First, are we talking about written report vs radio report vs hand off report?
Talking about the written report, it depends on what's on the overall report. "Vitals WNL" isn't a problem, in my opinion, provided the actual numbers are someplace else in the report and... well... within normal limits. If they are just out, than something along the lines of "pulse is slightly elevated, but not concerning at this time" would work (after all, there's elevated and ELEVATED). Next, I would cover each section individually instead of groups. "Airway patent, lung sounds clear, no rales, wheezes, rhonchi, heart is at a regular rate, no murmurs, rubs, gallops. Abdomen is soft, non-tender, positive bowel sounds times 4."

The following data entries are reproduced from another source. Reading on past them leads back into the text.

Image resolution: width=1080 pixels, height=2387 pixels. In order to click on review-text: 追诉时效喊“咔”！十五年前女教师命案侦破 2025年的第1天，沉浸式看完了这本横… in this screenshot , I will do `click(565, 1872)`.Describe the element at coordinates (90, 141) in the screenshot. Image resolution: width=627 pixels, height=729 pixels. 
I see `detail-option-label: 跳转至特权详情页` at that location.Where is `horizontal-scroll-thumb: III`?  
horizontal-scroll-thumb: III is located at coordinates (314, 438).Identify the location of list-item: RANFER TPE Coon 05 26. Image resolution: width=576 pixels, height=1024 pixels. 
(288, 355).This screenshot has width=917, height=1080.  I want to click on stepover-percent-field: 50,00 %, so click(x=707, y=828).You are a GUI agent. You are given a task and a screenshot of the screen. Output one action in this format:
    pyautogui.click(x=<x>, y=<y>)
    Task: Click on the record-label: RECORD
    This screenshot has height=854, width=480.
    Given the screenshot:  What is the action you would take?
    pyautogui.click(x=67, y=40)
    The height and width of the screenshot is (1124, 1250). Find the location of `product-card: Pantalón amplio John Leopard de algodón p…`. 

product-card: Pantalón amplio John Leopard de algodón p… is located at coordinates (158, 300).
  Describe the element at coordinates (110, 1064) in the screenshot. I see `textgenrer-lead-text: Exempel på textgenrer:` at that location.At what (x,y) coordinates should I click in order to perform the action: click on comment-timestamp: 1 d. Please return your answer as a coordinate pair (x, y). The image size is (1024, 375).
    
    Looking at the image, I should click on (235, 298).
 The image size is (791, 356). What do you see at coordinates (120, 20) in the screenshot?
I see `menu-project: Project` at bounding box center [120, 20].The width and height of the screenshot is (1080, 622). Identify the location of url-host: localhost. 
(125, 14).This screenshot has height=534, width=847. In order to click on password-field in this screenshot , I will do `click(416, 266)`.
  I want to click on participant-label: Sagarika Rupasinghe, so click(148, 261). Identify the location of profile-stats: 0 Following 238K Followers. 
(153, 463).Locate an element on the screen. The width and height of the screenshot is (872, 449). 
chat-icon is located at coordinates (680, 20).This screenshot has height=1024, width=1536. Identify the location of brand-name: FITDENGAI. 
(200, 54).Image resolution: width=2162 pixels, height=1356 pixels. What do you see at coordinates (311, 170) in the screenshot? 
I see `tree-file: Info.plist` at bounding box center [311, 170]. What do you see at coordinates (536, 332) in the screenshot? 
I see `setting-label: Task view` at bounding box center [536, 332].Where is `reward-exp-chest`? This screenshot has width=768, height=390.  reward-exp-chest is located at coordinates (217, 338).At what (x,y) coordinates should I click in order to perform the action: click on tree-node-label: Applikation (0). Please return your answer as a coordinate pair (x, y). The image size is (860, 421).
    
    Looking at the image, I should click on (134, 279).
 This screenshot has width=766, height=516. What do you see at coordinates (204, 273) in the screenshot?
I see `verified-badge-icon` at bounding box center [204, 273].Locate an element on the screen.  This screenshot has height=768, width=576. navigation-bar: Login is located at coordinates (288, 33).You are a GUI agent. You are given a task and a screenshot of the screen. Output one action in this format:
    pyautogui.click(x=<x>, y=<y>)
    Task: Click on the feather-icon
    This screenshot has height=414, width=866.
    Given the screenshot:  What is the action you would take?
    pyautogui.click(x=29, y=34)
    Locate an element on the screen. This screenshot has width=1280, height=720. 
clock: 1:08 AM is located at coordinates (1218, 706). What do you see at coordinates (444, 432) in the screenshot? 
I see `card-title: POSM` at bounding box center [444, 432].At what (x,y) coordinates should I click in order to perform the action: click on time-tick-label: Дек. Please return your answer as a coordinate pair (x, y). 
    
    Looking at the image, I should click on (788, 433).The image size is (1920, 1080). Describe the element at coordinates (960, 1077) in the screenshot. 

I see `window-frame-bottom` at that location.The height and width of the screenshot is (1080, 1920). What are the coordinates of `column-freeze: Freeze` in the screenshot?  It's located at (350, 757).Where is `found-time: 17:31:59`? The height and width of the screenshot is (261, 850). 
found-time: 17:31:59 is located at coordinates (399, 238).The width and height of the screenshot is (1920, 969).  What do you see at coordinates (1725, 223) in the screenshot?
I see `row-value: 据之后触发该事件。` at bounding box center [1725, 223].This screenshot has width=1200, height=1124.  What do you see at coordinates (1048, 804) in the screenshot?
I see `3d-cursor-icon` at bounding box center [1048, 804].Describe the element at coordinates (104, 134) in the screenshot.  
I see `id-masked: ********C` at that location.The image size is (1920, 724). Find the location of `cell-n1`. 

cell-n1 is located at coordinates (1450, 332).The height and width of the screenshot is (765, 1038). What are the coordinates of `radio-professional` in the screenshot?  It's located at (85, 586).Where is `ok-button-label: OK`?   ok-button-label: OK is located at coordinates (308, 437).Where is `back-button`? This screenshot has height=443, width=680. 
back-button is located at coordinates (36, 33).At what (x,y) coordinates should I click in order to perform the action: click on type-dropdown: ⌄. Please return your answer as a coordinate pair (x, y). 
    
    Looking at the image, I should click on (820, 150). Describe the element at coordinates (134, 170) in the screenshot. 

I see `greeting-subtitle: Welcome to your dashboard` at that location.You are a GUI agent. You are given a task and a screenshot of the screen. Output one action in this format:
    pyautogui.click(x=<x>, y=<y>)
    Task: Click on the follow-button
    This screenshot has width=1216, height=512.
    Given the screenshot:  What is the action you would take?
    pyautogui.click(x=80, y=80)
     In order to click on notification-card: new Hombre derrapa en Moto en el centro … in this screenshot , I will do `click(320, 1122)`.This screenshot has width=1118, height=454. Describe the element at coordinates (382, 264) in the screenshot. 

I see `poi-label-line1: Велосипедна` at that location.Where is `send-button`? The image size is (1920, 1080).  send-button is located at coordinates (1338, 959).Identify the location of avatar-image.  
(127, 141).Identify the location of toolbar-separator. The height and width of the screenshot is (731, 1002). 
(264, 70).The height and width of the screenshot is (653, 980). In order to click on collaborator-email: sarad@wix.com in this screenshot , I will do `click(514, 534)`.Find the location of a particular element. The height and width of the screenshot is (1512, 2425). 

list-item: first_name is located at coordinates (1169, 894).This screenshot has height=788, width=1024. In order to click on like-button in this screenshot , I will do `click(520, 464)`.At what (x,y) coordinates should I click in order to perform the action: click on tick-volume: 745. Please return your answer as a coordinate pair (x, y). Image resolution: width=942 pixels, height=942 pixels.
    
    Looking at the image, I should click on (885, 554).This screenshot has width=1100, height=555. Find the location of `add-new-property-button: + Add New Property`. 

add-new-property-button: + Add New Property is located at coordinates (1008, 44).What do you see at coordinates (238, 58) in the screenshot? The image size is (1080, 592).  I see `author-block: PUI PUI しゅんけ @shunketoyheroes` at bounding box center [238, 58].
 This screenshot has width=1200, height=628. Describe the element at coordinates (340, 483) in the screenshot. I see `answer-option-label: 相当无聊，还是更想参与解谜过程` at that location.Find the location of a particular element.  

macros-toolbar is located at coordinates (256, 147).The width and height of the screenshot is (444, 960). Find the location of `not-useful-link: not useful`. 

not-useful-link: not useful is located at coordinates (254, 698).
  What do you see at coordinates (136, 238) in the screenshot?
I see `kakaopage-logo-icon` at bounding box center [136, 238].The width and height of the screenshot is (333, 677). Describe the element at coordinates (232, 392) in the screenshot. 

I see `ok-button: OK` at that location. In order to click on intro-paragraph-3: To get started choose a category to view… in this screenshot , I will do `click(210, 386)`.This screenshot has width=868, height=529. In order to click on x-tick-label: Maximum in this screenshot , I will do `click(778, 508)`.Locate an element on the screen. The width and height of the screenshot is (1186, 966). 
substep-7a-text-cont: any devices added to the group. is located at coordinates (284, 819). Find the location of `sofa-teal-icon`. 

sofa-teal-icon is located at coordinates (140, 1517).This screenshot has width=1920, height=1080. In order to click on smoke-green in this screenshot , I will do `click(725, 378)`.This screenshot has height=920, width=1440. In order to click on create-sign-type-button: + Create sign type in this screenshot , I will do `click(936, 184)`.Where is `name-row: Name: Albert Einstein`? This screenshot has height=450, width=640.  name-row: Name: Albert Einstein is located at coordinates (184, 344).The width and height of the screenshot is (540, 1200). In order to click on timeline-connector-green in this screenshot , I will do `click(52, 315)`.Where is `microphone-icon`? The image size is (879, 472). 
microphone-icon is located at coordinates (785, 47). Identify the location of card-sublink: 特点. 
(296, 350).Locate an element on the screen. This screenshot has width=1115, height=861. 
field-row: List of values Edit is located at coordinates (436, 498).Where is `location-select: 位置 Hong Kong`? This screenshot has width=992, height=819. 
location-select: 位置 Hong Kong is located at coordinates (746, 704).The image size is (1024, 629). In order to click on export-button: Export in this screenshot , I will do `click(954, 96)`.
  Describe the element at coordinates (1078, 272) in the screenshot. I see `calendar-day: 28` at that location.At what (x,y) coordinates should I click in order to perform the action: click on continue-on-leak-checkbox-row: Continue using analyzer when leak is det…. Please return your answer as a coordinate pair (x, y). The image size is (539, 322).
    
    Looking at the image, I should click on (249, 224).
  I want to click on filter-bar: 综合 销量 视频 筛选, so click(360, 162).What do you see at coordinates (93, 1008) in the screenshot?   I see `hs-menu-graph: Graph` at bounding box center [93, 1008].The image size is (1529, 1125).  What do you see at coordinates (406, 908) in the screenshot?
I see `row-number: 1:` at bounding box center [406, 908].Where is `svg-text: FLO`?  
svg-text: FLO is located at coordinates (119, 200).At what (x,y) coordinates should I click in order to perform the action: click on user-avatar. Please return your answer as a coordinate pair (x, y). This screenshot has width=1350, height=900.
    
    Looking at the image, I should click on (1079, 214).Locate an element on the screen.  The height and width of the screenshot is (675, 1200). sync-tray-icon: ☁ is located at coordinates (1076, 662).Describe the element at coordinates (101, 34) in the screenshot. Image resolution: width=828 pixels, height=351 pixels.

For example, I'm currently rotating through pain medicine right now. When I dictate my physical exam on a clinic patient, the objective section looks something like this for a patient with a normal exam focusing on the lumbar region (e.g. a patient with spinal foramen stenosis).
O: Vitals ______
General: Well developed, well nourished male, no acute distress.
CV: Regular rate, no murmurs, rubs. gallops.
Resp: Clear to auscultation bilaterally, no wheezes, rales, rhonchi.
Abdomen: Soft, non-tender, positive bowel sounds times 4
Neuro: A/Ox4, muscle strength 5/5 and equal bilaterally in lower extremities, DTR 2/4 and equal bilaterally at S1-S2 [Achilles ligament] and L3-L4 [patellar ligament], sensory is intact to light touch and equal bilaterally in lower extremities, gait is balanced, no pain elicited on extension and flexion of the lumbar, straight leg raise negative bilaterally.
If you have the chance to look at Bates Guide to the Physical Exam, it includes the negative documentation for both a general physical exam and a focused physical exam when they cover each exam.